Kalum was angry. He stopped caring about school. “I almost failed 9th and 10th grade,” he says. “I kept living with my family for a year, but we fought all the time. I ended up getting in a physical altercation with my biological mother. My face was completely swollen and the blood vessels in both eyes burst.”
Kalum stayed home from school for a month because his face was so battered. His school was concerned and called Child Protective Services. That’s when he was removed from his home and entered foster care.
Eventually, The Children’s Center was able to place Kalum in an independent living setting with a mentor named Mr. Arbuckle. Mr.
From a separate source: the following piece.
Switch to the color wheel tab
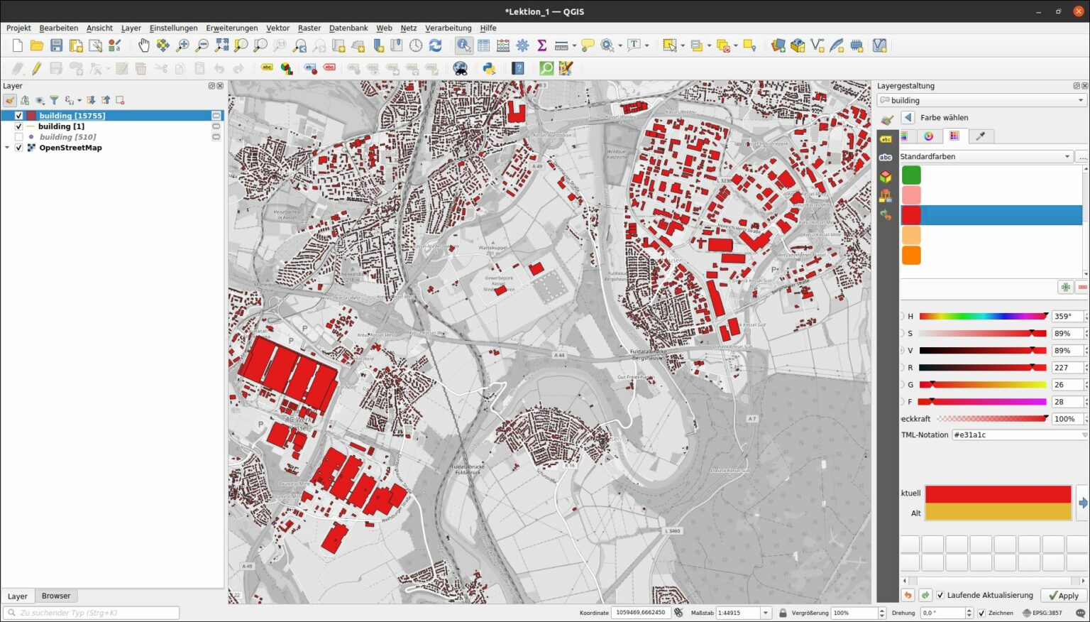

Arbuckle became very involved in Kalum’s life and helped him get on the right track. “Mr. Arbuckle was like a dad to me. He helped me with school. He helped me save money and get a car. He helped me with a lot.”
Kalum is now 20 years old and is excited about his future. In the fall, he’s planning to attend Fond du Lac Tribal and Community College and will play point guard on the basketball team. He has dreams of getting a degree in criminal justice and working in the FBI one day.
When Kalum reflects on his experience, he has a tremendous amount of gratitude. “If I never went to Mr. Arbuckle’s, I wouldn’t think the way I think now. I live by this mantra: ‘There is always someone in a worse predicament than me.’ When I learned that, I stopped complaining and being angry about my situation, and began to succeed. What my family put me through is a big deal, but it’s not worth throwing my life away.”